Git for Collaboration

Cloudera Machine Learning provides seamless access to Git projects. Whether you are working independently, or as part of a team, you can leverage all of benefits of version control and collaboration with Git from within Cloudera Machine Learning.

Teams that already use Git for collaboration can continue to do so. Each team member will need to create a separate Cloudera Machine Learning project from the central Git repository. For anything but simple projects, Cloudera recommends using Git for version control. You should work on Cloudera Machine Learning the same way you would work locally, and for most data scientists and developers that means using Git.

Cloudera Machine Learning does not include significant UI support for Git, but instead allows you to use the full power of the command line. If you launch a session and open a Terminal, you can run any Git command, including init, add, commit, branch, merge and rebase. Everything should work exactly as it does locally.

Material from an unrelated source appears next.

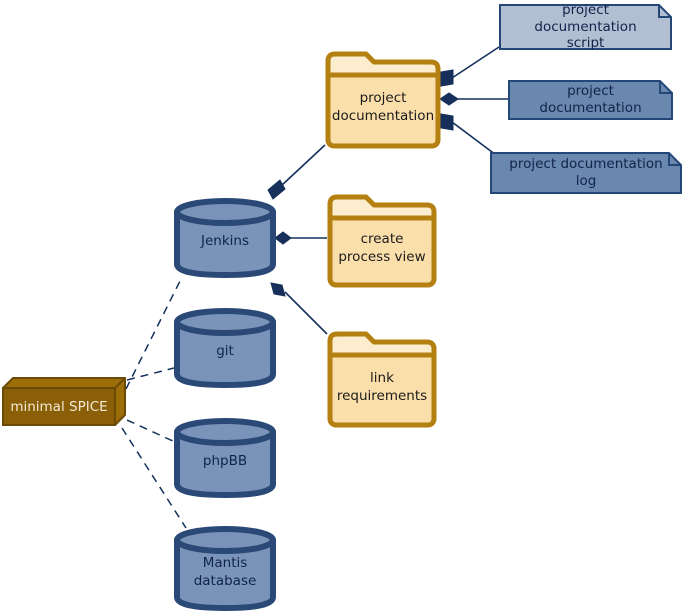 This screenshot has width=689, height=616. I want to click on database-jenkins: Jenkins, so click(225, 238).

When you create a project, you can optionally supply an HTTPS or SSH Git URL that points to a remote repository. The new project is a clone of that remote repository. You can commit, push and pull your code by running a console and opening a Terminal. Note that if you want to use SSH to clone the repo, you will need to first add your personal Cloudera Machine Learning SSH key to your GitHub account. For instructions, see Adding SSH Key to GitHub.

If you see Git commands hanging indefinitely, check with your cluster administrators to make sure that the SSH ports on the Cloudera Machine Learning hosts are not blocked.